Put the entries below into a Markdown table with two columns, "Row" for the row number and "Line" for the line itself. Skip blank lines and leave out the pictures.
________
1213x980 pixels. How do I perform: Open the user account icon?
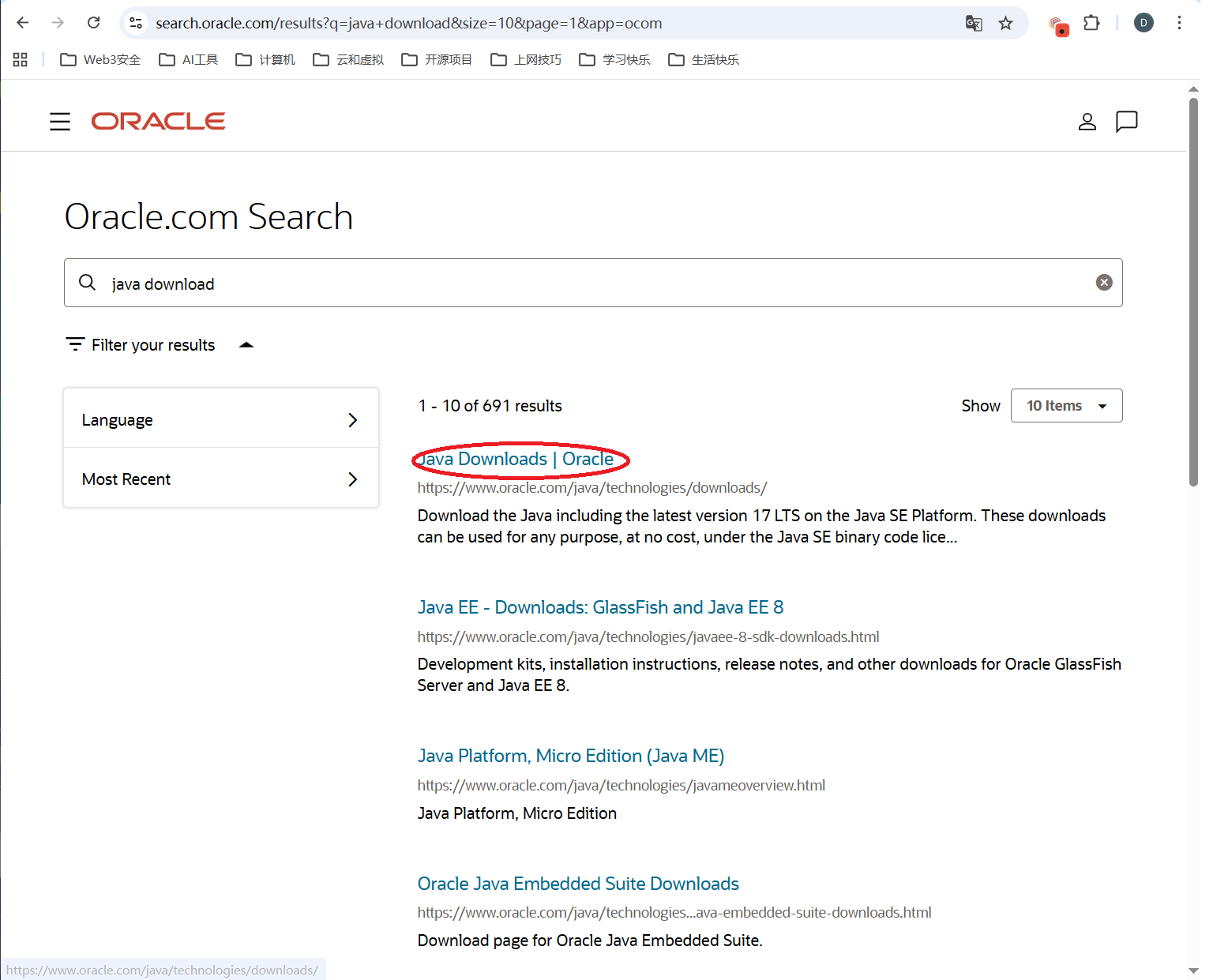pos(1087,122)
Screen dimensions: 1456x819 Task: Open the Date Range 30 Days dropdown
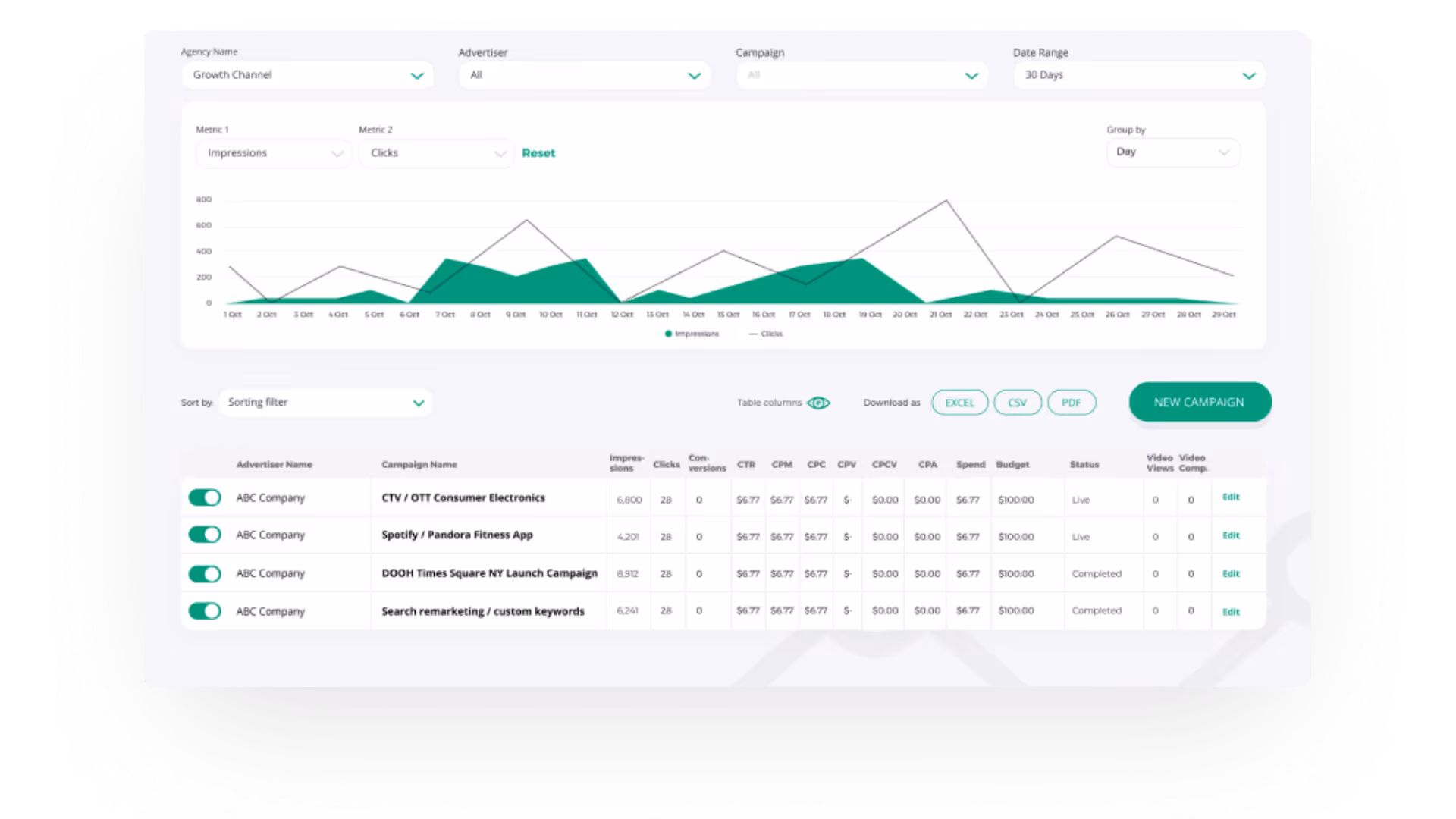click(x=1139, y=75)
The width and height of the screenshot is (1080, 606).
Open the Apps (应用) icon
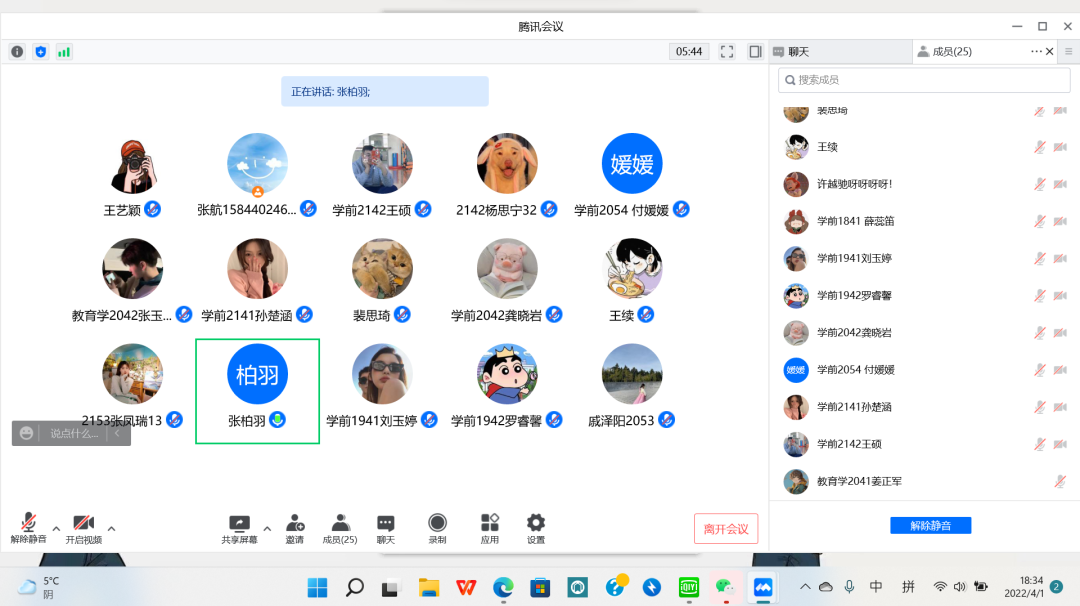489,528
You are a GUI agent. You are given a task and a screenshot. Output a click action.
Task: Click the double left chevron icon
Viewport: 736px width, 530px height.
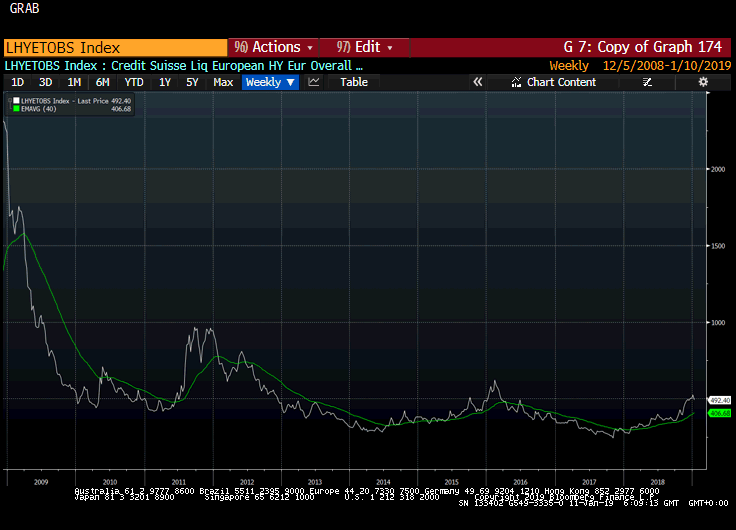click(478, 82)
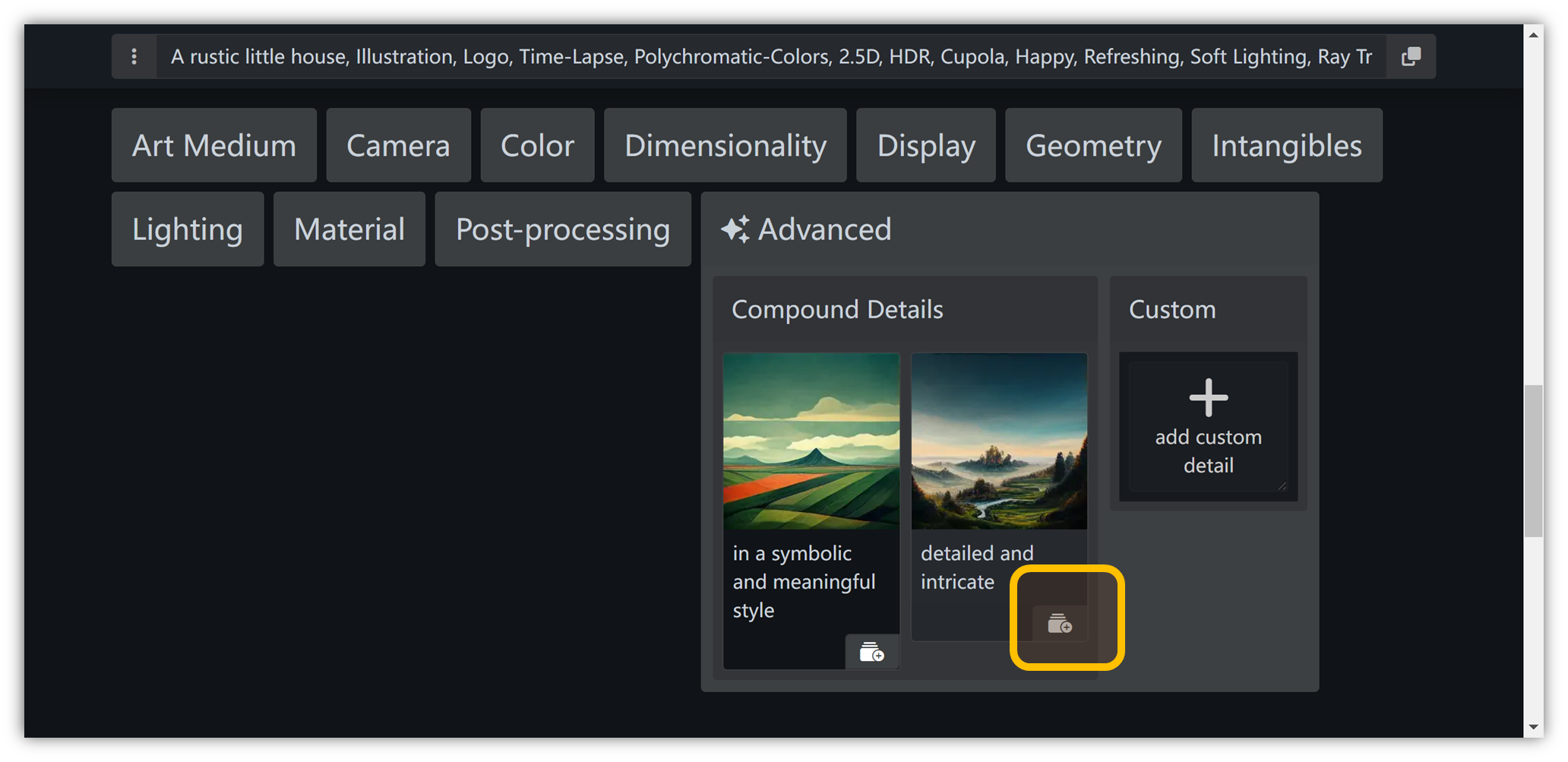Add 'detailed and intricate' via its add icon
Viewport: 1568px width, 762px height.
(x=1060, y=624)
________
■ RESULT OF THIS TASK:
| Row | Line |
|---|---|
| 1 | 1213x980 pixels. How do I perform: Open the user account icon? |
| 2 | pos(1087,122) |
| 3 | Screen dimensions: 1456x819 Task: Open the Date Range 30 Days dropdown |
| 4 | click(x=1139, y=75) |
| 5 | The width and height of the screenshot is (1080, 606). |
| 6 | Open the Apps (应用) icon |
| 7 | 489,528 |
| 8 | You are a GUI agent. You are given a task and a screenshot. Output a click action. |
| 9 | Task: Click the double left chevron icon |
| 10 | Viewport: 736px width, 530px height. |
| 11 | click(478, 82) |
| 12 | Add 'detailed and intricate' via its add icon |
| 13 | Viewport: 1568px width, 762px height. |
| 14 | (x=1060, y=624) |